The Funds may also be subject to the risk of deviation between market price
and net asset value (NAV). Actively managed ETFs have a limited trading
history and there can be no assurance as to whether and/or the extent to
which the shares will trade at premiums or discounts to NAV. The deviation
risk is heightened by the fact that the mortgage-backed securities in which
the Funds may invest may be difficult to value. Because mortgage-backed
securities trade infrequently, the most recent trade price may not indicate
their true value. A third-party pricing service is used to value the Funds'
mortgage-backed securities. There can be no guarantee to the extent to
which market participants will view the prices for the Funds' portfolio
securities generated by the pricing service as accurate indications of the
value of the Funds' mortgage-backed securities investments. To the extent
that market participants question the accuracy of the pricing service's
prices, there is a risk of significant deviation between the NAV and market
price of the mortgage-backed securities in which the Funds invest.
Shares are not FDIC insured, may lose value and have no bank guarantee.
On October 13, 2008, the US Treasury Department instituted revisions to the
TARP program to allow for the purchase of preferred stock and warrants of
financial institutions in order to provide such institutions with increased
capital in lieu of the purchase of such institutions' "troubled assets."
Additionally, on December 19, 2008 the Bush administration declared that
TARP funds may be spent on any program the President deems necessary to
avert financial crisis. To the extent that markets do not respond favorably
to TARP or TARP does not function as intended, broad, adverse market
conditions may continue for an indefinite period of time. Moreover, the
implications of government ownership and disposition of troubled assets and
the purchase of equity stakes in financial institutions are unclear, and
such a program may have positive or negative effects on the liquidity,
valuation and performance of the Fund's investments.
Shares are not individually redeemable and owners of the shares may acquire
those shares from the Funds and tender those shares for redemption to the
Funds in Creation Unit aggregations only, typically consisting of 50,000
shares.
Invesco Aim Distributors, Inc. (Invesco Aim) is the distributor of the
PowerShares Actively Managed Exchange-Traded Fund Trust.

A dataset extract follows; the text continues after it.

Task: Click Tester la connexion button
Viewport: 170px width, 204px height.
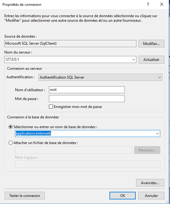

PowerShares® is a registered trademark of Invesco PowerShares Capital
Management LLC (Invesco PowerShares). Invesco PowerShares is one of the
investment advisors for the products and services represented by Invesco
Aim; it provides investment advisory services to individual and
institutional clients and does not sell securities. Invesco PowerShares and
Invesco Aim are indirect, wholly owned subsidiaries of Invesco Ltd.
An investor should consider each Fund's investment objective, risks,
charges and expenses carefully before investing. The prospectus contains
this and other information about the Funds. For more complete information
about the Funds or to obtain a prospectus, call 800.983.0903. Please read
the prospectus carefully before investing.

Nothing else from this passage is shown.